Before embarking on this stage in your business’ development, it’s likely that your stakeholders will inquire about the return on this investment.
So, how do you prove consistent ROI for the sale of your surplus aircraft supply?
Responding to Need
Consumers of spare airline parts aren’t necessarily seeking a perfect process, but once a need has been established, the speed of your fulfillment can be a major selling point.
It’s human nature to keep going back to a company that can solve a problem quickly, so getting parts to buyers without significant delay can certainly increase your ROI.
One way to ensure that this happens is to properly manage your inventory.
Having a constant and easy to access record of what you have available will only benefit your organization.
An investment in post-sale support can also help to increase your ROI.
Having technical support available to buyers after the sale is equally important as pricing when consumers are seeking out spare parts.
The trio of quality, price and service will keep customers coming back in any industry, and the sale of airplane parts is no exception to this rule.
As users of the product that you are selling, your company already has a built-in expertise, another key benefit.
Applying a Unique Business Strategy
As lucrative as the after-sale market can be, the strategies used will definitely differ from those found in your current business model.
It can be beneficial to develop a menu of products and services to these unique customers.
While some may have a need to simply build inventory, others may have specific service needs, and a one-size-fits-all strategy may cause you to devote unnecessary resources to your after-sales department.
Segmenting your market may be business 101, but the process should be viewed differently when creating your after-market sales strategy.
Your marketing efforts will also differ for this arm of your business.
The quality of a product is sold differently than the quality of service, and if you take the same sales approach, you may be disappointed in the results.
The demand will be different and so planning and anticipating this demand must be approached differently.
One of the key challenges in the airline after-sale market is that it relies on unpredictable events and the need for repairs, and that means that you have to be ready to respond at a minute’s notice.

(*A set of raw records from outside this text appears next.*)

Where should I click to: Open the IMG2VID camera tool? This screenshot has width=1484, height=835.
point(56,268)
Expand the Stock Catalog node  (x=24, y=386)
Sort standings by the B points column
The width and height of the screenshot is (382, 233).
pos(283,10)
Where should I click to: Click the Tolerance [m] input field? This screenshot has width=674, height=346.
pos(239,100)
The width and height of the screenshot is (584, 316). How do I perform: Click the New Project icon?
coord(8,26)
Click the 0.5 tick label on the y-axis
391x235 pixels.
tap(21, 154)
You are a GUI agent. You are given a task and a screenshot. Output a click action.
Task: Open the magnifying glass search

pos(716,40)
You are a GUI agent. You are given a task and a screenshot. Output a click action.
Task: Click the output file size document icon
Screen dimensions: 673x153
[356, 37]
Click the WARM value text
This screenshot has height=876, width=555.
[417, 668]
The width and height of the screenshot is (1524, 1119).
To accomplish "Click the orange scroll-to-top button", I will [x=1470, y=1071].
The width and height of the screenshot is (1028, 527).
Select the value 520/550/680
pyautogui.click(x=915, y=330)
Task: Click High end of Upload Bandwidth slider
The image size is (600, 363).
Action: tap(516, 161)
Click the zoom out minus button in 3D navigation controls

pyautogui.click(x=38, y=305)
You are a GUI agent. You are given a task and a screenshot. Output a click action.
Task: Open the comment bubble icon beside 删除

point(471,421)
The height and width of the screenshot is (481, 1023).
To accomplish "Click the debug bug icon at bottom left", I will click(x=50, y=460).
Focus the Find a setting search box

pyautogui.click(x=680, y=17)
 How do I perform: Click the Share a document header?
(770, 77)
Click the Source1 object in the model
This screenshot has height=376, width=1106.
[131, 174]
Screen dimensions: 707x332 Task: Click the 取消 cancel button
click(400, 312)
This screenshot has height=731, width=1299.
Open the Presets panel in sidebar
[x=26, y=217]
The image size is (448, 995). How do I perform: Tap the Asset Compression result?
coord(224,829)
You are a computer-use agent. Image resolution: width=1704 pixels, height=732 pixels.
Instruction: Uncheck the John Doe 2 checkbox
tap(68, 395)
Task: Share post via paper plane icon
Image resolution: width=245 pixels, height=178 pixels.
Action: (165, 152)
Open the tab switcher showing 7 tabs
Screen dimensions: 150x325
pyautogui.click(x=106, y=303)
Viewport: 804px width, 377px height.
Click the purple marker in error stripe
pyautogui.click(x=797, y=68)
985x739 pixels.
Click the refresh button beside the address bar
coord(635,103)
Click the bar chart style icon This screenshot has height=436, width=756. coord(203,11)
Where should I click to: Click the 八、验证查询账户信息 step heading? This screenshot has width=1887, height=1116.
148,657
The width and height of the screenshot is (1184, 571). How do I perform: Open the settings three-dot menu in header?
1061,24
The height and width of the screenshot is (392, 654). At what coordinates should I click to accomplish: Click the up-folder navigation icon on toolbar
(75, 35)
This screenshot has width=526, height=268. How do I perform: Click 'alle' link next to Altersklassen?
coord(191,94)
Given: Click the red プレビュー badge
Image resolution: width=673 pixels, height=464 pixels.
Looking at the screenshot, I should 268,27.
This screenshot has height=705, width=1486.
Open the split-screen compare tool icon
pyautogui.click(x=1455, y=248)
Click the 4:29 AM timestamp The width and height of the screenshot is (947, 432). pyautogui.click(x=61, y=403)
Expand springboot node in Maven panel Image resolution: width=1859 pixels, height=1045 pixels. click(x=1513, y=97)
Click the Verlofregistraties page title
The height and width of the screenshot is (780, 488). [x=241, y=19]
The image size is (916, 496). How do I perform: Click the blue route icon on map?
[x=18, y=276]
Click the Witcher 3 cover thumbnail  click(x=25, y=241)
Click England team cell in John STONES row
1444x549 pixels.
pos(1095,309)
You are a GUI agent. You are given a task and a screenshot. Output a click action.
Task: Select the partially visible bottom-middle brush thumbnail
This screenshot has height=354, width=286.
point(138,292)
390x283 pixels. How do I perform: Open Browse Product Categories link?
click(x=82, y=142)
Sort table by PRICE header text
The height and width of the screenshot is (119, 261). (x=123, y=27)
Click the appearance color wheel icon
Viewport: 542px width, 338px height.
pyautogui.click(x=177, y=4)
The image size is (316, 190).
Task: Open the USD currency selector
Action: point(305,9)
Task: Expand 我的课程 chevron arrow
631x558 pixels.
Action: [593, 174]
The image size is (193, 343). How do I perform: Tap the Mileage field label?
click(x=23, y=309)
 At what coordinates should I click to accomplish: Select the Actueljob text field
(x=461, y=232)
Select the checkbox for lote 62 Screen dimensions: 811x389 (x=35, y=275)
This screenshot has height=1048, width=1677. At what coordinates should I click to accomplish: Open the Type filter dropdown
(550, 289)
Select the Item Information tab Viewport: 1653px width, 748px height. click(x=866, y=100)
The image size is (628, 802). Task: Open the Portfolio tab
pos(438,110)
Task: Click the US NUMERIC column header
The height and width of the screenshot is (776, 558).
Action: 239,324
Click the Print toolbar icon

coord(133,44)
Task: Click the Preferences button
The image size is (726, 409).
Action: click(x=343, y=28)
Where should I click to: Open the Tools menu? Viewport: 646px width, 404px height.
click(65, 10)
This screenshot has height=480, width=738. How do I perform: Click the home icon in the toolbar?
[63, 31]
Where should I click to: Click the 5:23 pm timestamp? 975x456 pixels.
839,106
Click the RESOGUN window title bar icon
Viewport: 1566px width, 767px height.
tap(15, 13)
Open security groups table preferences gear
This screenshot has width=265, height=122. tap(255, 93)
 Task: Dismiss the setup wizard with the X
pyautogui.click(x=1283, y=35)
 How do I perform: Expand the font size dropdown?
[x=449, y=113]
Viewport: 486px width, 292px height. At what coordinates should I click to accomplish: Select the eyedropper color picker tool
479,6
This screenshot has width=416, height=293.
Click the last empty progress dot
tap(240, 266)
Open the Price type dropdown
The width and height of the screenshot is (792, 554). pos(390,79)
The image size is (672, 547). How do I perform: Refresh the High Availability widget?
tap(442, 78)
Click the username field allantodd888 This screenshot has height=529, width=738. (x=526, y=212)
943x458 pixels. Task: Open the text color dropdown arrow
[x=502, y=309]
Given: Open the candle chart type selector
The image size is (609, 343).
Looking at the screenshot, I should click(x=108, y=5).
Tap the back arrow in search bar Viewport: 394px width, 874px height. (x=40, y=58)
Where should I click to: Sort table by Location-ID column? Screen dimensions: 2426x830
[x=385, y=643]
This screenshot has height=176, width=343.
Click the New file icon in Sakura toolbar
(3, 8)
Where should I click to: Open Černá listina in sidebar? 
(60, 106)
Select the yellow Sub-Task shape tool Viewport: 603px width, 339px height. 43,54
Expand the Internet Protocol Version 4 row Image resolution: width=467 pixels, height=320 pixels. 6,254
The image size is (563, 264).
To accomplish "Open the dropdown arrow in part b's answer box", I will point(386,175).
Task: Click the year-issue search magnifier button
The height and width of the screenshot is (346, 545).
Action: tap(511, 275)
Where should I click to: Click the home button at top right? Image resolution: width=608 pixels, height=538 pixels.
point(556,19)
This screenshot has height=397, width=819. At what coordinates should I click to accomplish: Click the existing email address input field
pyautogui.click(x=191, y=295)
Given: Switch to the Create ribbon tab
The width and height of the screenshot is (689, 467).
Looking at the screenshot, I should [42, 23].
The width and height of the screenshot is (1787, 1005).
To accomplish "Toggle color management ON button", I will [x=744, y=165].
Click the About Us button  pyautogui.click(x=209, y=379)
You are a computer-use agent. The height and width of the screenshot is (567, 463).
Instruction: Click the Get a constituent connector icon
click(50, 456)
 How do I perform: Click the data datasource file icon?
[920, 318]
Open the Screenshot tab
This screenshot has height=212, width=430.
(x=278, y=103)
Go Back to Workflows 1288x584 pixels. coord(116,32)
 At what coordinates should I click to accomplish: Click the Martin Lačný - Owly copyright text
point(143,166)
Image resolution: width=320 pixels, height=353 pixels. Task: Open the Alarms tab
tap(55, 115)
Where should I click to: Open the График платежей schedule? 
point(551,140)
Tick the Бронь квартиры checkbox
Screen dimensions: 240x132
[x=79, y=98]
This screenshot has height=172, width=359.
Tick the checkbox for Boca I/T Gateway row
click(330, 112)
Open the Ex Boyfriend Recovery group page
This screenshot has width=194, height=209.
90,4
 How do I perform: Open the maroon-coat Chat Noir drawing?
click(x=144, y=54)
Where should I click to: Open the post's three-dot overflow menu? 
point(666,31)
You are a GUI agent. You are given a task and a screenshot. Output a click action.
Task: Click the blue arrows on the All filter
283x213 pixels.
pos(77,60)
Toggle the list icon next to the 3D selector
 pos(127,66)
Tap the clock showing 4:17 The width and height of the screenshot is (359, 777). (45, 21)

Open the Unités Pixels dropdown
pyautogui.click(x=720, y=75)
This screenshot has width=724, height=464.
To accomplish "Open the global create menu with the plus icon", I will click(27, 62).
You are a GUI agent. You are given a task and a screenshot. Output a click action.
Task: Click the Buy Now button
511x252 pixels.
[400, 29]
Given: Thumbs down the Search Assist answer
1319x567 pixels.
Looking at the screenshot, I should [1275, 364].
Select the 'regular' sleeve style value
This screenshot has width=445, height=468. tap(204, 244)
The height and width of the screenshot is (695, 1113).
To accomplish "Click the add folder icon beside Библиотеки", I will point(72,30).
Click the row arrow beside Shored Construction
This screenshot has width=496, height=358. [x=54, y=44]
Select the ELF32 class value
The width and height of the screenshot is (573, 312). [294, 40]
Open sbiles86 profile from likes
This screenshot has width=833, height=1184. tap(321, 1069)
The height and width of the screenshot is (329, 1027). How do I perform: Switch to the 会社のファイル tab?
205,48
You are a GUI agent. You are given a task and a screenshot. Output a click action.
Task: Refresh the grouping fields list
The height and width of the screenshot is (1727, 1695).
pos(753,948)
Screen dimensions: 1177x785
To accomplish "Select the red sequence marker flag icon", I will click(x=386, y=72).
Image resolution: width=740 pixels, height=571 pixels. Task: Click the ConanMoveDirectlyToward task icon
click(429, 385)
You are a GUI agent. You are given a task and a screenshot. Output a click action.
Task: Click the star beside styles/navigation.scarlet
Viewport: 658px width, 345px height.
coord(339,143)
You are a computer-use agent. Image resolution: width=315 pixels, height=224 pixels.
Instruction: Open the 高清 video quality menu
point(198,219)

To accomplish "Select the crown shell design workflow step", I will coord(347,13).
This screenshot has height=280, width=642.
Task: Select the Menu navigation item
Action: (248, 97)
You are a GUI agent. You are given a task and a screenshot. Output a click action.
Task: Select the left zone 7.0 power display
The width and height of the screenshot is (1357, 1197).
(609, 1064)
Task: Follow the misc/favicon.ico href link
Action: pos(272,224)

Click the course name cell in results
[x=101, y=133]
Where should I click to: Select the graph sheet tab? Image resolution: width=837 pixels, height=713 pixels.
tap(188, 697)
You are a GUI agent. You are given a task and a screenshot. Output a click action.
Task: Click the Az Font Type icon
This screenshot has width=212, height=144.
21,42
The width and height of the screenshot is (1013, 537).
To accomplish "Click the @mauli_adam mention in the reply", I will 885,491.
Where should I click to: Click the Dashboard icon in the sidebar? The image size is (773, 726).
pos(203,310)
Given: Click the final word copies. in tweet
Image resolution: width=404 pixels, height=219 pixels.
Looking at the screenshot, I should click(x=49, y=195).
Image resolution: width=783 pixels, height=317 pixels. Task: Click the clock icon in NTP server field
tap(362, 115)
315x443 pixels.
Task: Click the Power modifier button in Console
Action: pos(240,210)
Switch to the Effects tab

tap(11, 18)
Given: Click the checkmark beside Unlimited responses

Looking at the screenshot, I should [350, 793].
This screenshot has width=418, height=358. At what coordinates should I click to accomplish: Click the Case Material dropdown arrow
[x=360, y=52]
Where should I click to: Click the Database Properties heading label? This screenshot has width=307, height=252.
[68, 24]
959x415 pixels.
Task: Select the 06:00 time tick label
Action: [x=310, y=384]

Especially if your company has an excess of spare parts, the economic potential of moving into the after-sales is enormous.
There is no doubt that this move will require a unique outlook by company stakeholders.
As you move forward with your efforts, it’s a smart move to carefully plan your approach.
Develop a solid inventory management plan, decide what resources you can and should devote to support and create a targeted business strategy, and you can increase your ROI and thrive in the aftermarket.